By Ethan Young
I saw those Djakarta markets for what they were: fragile, precious things. The people who sold their goods there might have been poor, poorer even that the folks in Altgeld. They hauled 50 pounds of firewood on their back every day, they ate little, they died young. And yet for all that poverty, there remained in their lives a discernable order, a tapestry of trading routes and middle men, bribes to pay, and customs to observe, the habits of a generation played out every day. It was the absence of such coherence that made a place like Altgeld so desperate, I thought to myself; it was the loss of order.
-Barack Obama (1995), Dreams from my Father
Barack Obama spent part of his childhood living in Jakarta, Indonesia, and his emerging adulthood working as a community organizer in Altgeld Gardens, a public housing project on Chicago’s South Side. In his memoir, Obama described both Jakarta and Altgeld as tough environments in which people died young. Indeed, Jakarta and Altgeld seemed similar on a fundamental dimension of environmental risk—harshness—which Ellis and colleagues (2009) defined as age-specific rates of morbidity-mortality. At the same time, Jakarta and Altgeld appeared very different on a second key dimension of environmental risk: unpredictability. The challenges and struggles of life in Jakarta were tough but similar from day-to-day. In Altgeld, life was chaotic, haphazard, and disordered.

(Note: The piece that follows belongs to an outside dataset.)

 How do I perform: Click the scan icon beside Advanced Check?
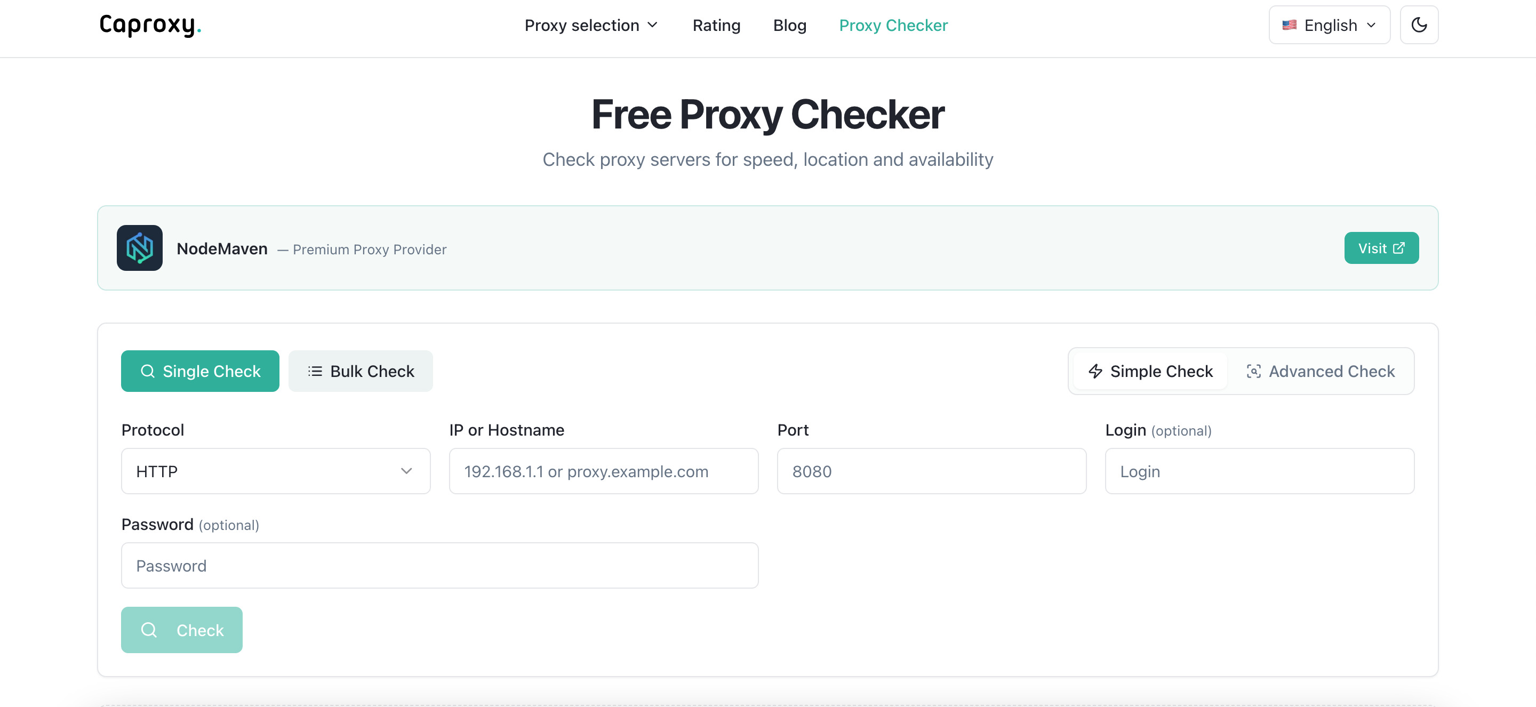coord(1255,371)
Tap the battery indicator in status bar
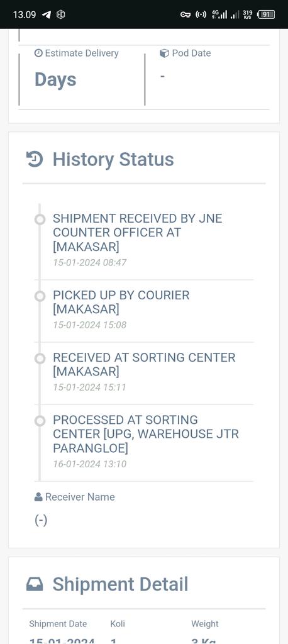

For decades, scholars have examined the link between environmental conditions, evolution, and the development of life-history strategies. In particular, the literature on environmental unpredictability has grown substantially in the past 10 years. However, this body of work faces two major theoretical ambiguities. The first is the definition of environmental unpredictability as a selection pressure across evolutionary time. Specifically, unpredictability is often defined as the level of spatial-temporal variation in environmental harshness. However, this definition does not specify the pattern of variation in statistical terms. Different patterns of variation might produce different selection pressures, resulting in different adaptations.
A second ambiguity concerns the proximate mechanisms—adaptations—that evolved to detect and respond to environmental unpredictability. There are at least two frameworks. The first is the ancestral cue perspective, which proposes that humans evolved to detect and respond to cues that reliably indicated high environmental unpredictability across evolutionary history. The second is the statistical learning perspective, which suggests that organisms estimate the level of unpredictability by integrating differences in lived experiences across development. Drawing on one or the other approach has consequences for hypotheses and measurement.
Our paper refines the definition of unpredictability in two ways. First, we identify the patterns of variation that make environments more or less predictable. Second, we address stationarity, which refers to whether or not the statistical structure of an environment itself changes over a lifetime.
Stationary environments have three main statistical properties: variance, autocorrelation, and cue reliability. Variance refers to average deviations from the mean. For example, high temporal variance in harshness means that the environment can vary widely from safe to dangerous (around a mean value) across time. However, whether or not high variance is unpredictable depends on whether the level of harshness is also autocorrelated. Autocorrelation refers to the degree to which current conditions are related to future conditions. Variation can be predictable if it is autocorrelated, even when variance is high. Cue reliability refers to the extent to which observations provide information (reduce uncertainty) about current or future environmental conditions. Cues may provide information about current or future states of the environment, even if these states are not autocorrelated.
First, we identify the patterns of variation that make environments more or less predictable. Second, we address stationarity, which refers to whether or not the statistical structure of an environment itself changes over a lifetime.
In non-stationary environments, the statistical structure of the environment changes over time. However, some non-stationary patterns are more predictable than others. For example, predictable non- stationary environments could have a trend (e.g., slope), seasonal variation, and/or cyclic variation. However, unpredictable non-stationary environments might contain random change points, i.e., abrupt changes in statistical properties of the environment. For example, there might be a sudden increase in mean levels of harshness (e.g., a natural disaster) or an increase in the variance of resource distribution (e.g., the stock market crashing).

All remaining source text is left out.